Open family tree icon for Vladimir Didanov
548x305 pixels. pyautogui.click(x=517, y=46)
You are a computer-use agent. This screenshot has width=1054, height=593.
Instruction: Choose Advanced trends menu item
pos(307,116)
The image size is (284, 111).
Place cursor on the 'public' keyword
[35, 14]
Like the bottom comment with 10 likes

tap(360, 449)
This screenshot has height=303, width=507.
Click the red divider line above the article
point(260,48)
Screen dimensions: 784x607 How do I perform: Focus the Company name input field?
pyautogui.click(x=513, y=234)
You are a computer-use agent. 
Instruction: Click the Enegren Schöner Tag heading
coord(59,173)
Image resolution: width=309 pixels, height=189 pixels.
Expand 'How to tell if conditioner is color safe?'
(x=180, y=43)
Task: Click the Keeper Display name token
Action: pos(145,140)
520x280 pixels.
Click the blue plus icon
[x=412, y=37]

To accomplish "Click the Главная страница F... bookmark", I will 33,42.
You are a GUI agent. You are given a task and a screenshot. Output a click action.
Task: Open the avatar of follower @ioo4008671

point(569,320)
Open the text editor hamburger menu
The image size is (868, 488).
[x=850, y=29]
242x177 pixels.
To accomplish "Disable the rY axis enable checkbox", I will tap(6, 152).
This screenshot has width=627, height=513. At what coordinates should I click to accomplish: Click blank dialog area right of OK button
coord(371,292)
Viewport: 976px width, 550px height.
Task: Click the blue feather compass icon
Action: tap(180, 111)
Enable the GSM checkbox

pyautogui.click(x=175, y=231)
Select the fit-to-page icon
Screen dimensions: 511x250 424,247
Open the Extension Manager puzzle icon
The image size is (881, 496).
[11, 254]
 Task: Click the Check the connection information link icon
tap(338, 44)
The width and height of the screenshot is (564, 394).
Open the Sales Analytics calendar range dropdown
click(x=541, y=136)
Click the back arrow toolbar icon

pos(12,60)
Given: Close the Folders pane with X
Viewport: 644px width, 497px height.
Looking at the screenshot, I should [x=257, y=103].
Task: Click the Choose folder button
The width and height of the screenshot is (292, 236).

■ ■ ■ ■

» Description of the task
Reproduce the material from its first line through the line that contains "pyautogui.click(x=513, y=234)", ending after that line.

» Answer in full
Open family tree icon for Vladimir Didanov
548x305 pixels. pyautogui.click(x=517, y=46)
You are a computer-use agent. This screenshot has width=1054, height=593.
Instruction: Choose Advanced trends menu item
pos(307,116)
The image size is (284, 111).
Place cursor on the 'public' keyword
[35, 14]
Like the bottom comment with 10 likes

tap(360, 449)
This screenshot has height=303, width=507.
Click the red divider line above the article
point(260,48)
Screen dimensions: 784x607 How do I perform: Focus the Company name input field?
pyautogui.click(x=513, y=234)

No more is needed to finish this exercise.